Il caso di Ilaria Salis, l'insegnante di 39 anni che vive a Milano, ma le radici sono sarde, il padre Roberto è originario di Cagliari. Dallo scorso mese di febbraio è in carcere a Budapest, un carcere di massima sicurezza, con l'accusa di aver aggredito due neonazisti, che hanno riportato lesioni guaribili in pochi giorni, durante il Giorno dell'onore a cui prendono parte i sostenitori dell'ideologia hitleriana. Da pochi mesi la famiglia può incontrare Ilaria nel penitenziario. Il regime detentivo è molto duro.

Ilaria Salis rischia di essere condannata a 16 anni. Il Tribunale ungherese le ha proposto un patteggiamento penale, 11 anni, che lei ha rifiutato. Il padre chiede al Governo di intervenire per tutelare i diritti della figlia. Anche alla luce del caso di un altro italiano, bloccato a Milano su mandato di arresto europeo, per gli stessi fatti e con identica accusa, ma per lui i giudici italiani hanno negato l’estradizione richiesta dall’autorità giudiziaria ungherese «sostenendo che non ci sia proporzione tra la richiesta e il reato di cui è accusato».

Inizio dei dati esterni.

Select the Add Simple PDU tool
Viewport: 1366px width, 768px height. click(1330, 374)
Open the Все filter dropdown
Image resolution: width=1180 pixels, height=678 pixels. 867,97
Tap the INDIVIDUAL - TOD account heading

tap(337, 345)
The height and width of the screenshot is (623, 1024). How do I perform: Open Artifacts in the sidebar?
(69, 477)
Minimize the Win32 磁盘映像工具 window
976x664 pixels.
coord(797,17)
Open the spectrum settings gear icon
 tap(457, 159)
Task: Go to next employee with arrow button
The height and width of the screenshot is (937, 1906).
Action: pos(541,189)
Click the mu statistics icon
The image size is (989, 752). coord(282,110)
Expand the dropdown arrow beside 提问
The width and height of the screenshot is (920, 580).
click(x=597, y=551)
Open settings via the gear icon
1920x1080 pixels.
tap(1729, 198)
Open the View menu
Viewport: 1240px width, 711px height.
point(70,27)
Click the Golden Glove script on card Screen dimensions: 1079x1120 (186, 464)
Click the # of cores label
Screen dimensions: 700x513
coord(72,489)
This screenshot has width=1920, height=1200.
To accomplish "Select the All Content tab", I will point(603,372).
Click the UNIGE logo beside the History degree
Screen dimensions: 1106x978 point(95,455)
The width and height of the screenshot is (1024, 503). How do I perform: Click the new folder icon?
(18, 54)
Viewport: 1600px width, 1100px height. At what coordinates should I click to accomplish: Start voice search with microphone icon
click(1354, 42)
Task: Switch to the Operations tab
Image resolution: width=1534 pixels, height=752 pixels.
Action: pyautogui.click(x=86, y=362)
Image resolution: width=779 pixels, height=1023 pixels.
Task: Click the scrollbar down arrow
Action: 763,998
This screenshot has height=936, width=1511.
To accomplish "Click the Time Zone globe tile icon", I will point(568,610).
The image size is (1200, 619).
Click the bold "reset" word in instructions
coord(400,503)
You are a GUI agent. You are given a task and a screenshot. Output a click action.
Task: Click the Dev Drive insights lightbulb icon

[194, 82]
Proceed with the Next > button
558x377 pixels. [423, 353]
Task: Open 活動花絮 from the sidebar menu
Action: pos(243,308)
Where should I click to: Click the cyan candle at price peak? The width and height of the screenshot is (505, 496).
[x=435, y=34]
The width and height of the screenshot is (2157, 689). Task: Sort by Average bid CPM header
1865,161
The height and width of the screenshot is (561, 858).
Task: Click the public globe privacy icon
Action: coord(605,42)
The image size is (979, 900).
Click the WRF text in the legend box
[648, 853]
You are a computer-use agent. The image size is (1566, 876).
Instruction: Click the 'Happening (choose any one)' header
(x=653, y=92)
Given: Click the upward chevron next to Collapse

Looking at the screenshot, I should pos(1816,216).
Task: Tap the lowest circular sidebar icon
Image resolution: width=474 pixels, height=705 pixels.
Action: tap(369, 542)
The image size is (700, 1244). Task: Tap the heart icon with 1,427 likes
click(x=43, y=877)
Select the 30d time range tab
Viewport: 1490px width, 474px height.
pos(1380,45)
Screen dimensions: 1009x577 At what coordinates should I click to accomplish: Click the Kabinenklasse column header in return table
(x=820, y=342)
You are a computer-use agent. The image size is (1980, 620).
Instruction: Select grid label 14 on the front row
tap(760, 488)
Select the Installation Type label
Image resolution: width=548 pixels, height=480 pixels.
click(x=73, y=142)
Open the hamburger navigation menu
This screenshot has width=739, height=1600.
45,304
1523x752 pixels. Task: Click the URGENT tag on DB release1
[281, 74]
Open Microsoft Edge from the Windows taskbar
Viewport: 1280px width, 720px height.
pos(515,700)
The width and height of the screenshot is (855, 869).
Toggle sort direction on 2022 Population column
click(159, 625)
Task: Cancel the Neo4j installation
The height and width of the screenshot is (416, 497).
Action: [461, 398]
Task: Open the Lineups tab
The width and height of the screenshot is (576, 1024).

Appello al Governo. Roberto Salis ha scritto due volte alla premier Giorgia Meloni, ai ministri della Giustizia e degli Esteri, ai presidenti di Camera e Senato. «Non ho ricevuto risposte, Il Governo evidentemente ha altre priorità», ci dice. Intanto è nato un comitato, che ha ricevuto il sostegno della senatrice Ilaria Cucchi, per sensibilizzare l’opinione pubblica sulle attuali condizioni di Ilaria e per riportarla a casa nel più breve tempo possibile. Il prossimo 10 gennaio è prevista una conferenza stampa al Senato.